PLAINTIFF COULD NOT IDENTIFY THE CAUSE OF HER STAIRCASE FALL, DEFENDANT'S MOTION FOR SUMMARY JUDGMENT PROPERLY GRANTED (SECOND DEPT).
The Second Department determined defendant's motion for summary judgment in this slip and fall case was properly granted because the plaintiff could not identify the cause of her staircase fall. The allegation that the staircase lacked a handrail in violation of the building code did not raise a question of fact:
In support of its motion, the defendant established its prima facie entitlement to judgment as a matter of law by demonstrating that the plaintiff was unable to identify the cause of her fall ... . In opposition, the plaintiff failed to raise a triable issue of fact ... . The plaintiff's conclusory assertion that the absence of a handrail on the side of the stairs where she fell constituted a building code violation was insufficient to defeat the defendant's motion. Morchyk v Acadia 3780-3858 Nostrand Ave., LLC, 2018 NY Slip Op 01302, Second Dept 2-28-18
NEGLIGENCE (TRAFFIC ACCIDENTS, ALTHOUGH DEFENDANT VIOLATED THE VEHICLE AND TRAFFIC LAW BY TURNING LEFT INTO PLAINTIFF'S PATH, DEFENDANT RAISED A QUESTION OF FACT ABOUT WHETHER PLAINTIFF WAS SPEEDING (SECOND DEPT))/TRAFFIC ACCIDENTS (ALTHOUGH DEFENDANT VIOLATED THE VEHICLE AND TRAFFIC LAW BY TURNING LEFT INTO PLAINTIFF'S PATH, DEFENDANT RAISED A QUESTION OF FACT ABOUT WHETHER PLAINTIFF WAS SPEEDING (SECOND DEPT))/VEHICLE AND TRAFFIC LAW (ALTHOUGH DEFENDANT VIOLATED THE VEHICLE AND TRAFFIC LAW BY TURNING LEFT INTO PLAINTIFF'S PATH, DEFENDANT RAISED A QUESTION OF FACT ABOUT WHETHER PLAINTIFF WAS SPEEDING (SECOND DEPT))
NEGLIGENCE.
ALTHOUGH DEFENDANT VIOLATED THE VEHICLE AND TRAFFIC LAW BY TURNING LEFT INTO PLAINTIFF'S PATH, DEFENDANT RAISED A QUESTION OF FACT ABOUT WHETHER PLAINTIFF WAS SPEEDING (SECOND DEPT).

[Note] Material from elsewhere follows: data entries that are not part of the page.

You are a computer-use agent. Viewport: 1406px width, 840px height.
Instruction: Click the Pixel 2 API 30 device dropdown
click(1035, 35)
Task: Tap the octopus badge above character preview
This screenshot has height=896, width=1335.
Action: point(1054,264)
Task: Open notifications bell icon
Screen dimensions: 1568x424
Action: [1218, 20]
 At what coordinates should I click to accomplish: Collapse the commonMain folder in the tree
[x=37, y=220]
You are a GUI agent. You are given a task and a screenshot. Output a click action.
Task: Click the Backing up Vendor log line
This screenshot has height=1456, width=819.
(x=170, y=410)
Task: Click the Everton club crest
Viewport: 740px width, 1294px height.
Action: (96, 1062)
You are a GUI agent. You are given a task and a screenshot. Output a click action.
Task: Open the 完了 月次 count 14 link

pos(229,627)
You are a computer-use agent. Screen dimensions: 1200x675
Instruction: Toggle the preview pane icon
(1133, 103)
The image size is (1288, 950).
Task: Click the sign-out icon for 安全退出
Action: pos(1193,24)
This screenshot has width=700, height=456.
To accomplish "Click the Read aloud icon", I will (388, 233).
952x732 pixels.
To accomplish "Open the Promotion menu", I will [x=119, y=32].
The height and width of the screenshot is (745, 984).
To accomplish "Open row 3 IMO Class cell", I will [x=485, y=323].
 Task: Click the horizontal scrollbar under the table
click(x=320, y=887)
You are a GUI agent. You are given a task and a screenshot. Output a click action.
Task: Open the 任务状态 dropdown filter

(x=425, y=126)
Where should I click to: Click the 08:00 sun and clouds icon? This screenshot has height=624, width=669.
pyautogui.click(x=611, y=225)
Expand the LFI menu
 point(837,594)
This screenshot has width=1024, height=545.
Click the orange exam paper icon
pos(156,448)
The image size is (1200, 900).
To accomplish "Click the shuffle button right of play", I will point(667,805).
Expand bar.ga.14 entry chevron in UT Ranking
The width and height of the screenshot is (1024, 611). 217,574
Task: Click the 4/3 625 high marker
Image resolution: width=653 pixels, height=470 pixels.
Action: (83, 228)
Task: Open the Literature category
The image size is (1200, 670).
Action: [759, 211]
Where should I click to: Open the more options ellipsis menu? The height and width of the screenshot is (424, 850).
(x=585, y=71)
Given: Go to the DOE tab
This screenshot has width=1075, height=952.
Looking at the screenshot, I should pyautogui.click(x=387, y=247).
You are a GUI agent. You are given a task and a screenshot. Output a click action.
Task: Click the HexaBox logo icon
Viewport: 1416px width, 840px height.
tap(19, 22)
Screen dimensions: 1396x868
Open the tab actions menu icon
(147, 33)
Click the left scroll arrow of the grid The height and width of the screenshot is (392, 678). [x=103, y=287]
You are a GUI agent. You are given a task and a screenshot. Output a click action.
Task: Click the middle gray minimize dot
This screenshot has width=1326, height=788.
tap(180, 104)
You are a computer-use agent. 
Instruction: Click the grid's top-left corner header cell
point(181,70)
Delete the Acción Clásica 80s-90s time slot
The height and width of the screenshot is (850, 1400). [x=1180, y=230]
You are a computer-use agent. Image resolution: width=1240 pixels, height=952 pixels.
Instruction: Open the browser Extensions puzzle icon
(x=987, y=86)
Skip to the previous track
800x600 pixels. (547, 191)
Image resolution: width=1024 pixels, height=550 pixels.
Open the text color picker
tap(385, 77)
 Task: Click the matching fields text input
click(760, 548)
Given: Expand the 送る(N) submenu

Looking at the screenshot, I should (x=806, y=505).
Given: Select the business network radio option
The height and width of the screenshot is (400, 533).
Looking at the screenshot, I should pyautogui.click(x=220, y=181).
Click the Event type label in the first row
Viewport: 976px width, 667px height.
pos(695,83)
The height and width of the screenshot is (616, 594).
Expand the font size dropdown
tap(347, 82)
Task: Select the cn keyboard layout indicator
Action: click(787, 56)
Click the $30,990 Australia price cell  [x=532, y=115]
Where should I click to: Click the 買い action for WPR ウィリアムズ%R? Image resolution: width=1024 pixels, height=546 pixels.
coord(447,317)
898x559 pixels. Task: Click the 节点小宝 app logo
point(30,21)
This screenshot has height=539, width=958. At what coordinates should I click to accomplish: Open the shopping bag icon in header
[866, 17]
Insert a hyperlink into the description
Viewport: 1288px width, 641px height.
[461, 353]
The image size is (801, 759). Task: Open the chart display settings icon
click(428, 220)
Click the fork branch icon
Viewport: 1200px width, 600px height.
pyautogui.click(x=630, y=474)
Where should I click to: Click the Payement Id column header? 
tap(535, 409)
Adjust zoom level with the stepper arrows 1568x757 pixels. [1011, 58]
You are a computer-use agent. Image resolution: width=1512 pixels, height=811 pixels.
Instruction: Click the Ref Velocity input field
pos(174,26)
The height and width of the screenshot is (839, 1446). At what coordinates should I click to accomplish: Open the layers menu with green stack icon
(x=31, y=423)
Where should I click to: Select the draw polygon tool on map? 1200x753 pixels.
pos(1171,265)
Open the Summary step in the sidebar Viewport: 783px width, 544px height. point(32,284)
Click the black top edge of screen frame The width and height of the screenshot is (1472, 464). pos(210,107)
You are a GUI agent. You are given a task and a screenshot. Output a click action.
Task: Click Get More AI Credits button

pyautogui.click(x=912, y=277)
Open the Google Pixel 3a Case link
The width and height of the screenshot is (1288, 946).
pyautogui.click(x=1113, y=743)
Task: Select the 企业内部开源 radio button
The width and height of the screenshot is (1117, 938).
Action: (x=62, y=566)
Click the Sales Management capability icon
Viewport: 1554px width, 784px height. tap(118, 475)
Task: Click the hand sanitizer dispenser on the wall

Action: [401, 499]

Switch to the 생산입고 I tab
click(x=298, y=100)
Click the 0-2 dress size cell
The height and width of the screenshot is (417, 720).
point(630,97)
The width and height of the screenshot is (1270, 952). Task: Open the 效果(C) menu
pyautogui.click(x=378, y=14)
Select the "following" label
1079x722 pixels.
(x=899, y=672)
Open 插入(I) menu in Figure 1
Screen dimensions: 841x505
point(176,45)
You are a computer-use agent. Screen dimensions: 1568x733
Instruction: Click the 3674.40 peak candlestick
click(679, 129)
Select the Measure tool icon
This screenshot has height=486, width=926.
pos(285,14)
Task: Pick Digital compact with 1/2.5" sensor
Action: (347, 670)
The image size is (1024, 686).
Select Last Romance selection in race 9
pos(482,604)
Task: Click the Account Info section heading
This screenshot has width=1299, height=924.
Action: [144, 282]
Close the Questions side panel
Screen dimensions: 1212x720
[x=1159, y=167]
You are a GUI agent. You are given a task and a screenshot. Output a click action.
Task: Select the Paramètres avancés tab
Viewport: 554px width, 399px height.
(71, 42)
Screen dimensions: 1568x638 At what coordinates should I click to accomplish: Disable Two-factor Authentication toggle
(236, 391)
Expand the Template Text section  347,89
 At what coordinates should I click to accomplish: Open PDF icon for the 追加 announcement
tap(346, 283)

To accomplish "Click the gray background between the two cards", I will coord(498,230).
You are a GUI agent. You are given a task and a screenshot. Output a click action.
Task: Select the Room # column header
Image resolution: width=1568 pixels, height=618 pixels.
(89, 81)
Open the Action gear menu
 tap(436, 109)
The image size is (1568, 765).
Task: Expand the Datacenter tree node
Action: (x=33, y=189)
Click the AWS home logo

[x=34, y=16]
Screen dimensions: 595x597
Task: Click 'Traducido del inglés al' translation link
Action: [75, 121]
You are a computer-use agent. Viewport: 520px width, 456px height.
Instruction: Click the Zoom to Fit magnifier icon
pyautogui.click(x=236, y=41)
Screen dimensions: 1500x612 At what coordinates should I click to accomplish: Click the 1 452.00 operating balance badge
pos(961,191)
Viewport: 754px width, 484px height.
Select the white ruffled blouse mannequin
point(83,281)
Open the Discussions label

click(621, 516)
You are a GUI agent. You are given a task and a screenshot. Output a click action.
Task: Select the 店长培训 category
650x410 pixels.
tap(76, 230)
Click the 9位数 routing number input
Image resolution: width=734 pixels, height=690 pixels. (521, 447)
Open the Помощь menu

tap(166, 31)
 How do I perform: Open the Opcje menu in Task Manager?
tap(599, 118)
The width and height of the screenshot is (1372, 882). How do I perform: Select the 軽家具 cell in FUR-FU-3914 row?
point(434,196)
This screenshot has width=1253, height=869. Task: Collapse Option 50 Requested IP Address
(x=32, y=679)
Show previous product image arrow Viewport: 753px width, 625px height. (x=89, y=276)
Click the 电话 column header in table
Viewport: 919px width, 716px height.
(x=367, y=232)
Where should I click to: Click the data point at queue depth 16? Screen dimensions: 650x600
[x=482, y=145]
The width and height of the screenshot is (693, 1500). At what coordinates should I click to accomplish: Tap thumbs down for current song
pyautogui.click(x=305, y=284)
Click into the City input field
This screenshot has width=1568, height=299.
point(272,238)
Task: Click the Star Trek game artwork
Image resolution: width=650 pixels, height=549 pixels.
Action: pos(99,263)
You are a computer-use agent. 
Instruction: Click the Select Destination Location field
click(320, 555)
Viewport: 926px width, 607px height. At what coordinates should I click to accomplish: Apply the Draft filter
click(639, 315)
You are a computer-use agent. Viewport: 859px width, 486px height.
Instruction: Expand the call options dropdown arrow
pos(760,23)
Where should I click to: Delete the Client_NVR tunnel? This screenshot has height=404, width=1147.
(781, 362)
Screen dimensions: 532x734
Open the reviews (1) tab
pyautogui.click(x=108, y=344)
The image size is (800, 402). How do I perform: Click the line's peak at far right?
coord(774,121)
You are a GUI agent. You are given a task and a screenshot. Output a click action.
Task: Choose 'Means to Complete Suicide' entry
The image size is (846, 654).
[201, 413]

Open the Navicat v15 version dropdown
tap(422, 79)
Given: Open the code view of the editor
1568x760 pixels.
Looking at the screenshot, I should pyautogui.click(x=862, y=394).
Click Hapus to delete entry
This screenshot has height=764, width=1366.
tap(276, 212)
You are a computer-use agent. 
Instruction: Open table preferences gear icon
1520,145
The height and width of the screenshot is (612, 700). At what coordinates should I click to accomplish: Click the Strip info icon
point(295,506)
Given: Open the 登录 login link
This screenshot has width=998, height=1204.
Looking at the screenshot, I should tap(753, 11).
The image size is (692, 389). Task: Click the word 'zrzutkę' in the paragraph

The Second Department determined plaintiff's motion for summary judgment in this traffic accident case was properly denied. Plaintiff made out a prima facie case by demonstrating defendant, Gavitt, made a left turn across the plaintiff's path and plaintiff entered an intersection. However Gavitt raised a question of fact by alleging plaintiff was speeding:
Here, the plaintiff demonstrated, prima facie, that Gavitt was negligent in violating Vehicle and Traffic Law § 1141 "by making a left turn into the path of oncoming traffic without yielding the right of way to the plaintiff when the turn could not be made with reasonable safety"... . The undisputed fact that Gavitt was, in fact, unable to complete his left turn " without being struck by [the plaintiff's] vehicle'" ... demonstrates that he violated Vehicle and Traffic Law § 1141 by failing to "yield the right of way to any vehicle approaching from the opposite direction which [was] . . . so close as to constitute an immediate hazard" ... . "Regardless of which vehicle entered the intersection first, [the plaintiff], as the driver with the right-of-way, was entitled to anticipate that [Gavitt] would obey traffic laws which required [him] to yield"... .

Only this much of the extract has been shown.